>> Start
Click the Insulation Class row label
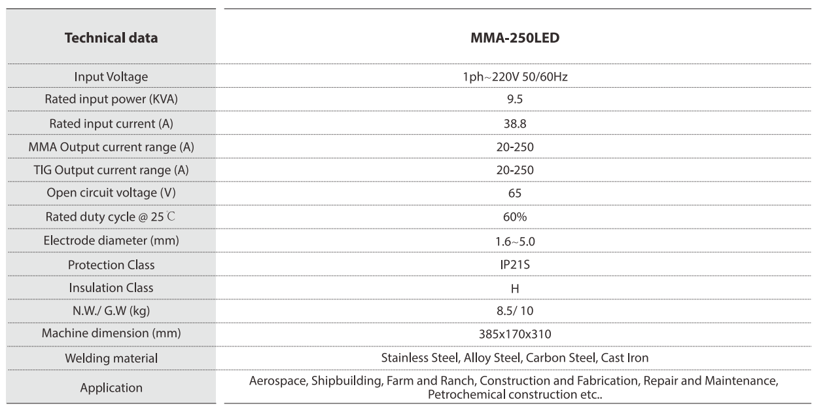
>> End
>> Start
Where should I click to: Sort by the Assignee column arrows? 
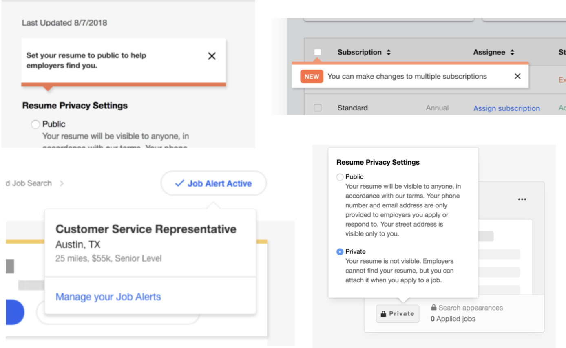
>> End
>> Start
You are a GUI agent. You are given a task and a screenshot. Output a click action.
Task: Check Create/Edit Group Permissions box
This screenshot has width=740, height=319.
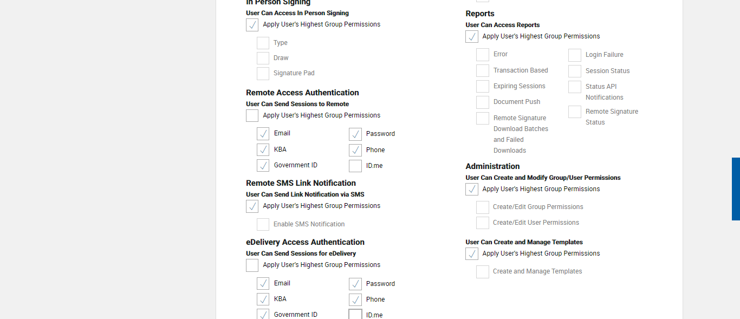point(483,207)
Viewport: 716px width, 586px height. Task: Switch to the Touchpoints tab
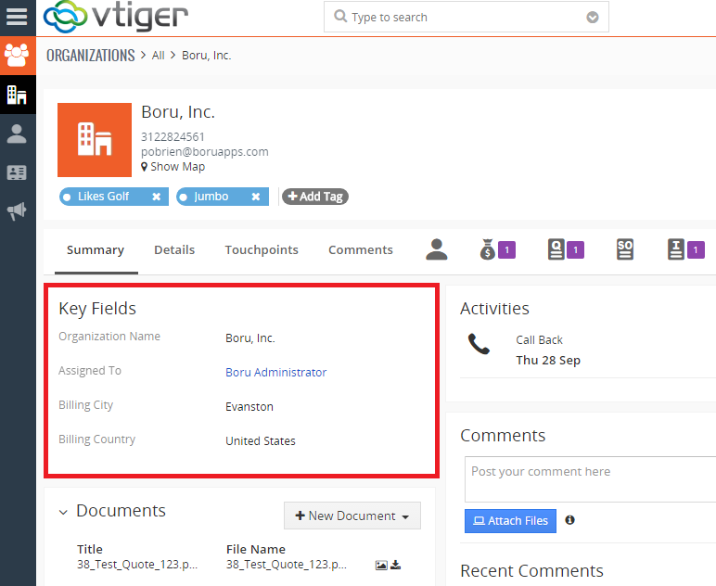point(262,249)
>> End
= GOAL OF THE EXERCISE =
Identify every line above that contains the string "height" and copy each of those lines in full.

= WRITTEN RESPONSE =
This screenshot has width=740, height=319.
Viewport: 716px width, 586px height. Task: Switch to the Touchpoints tab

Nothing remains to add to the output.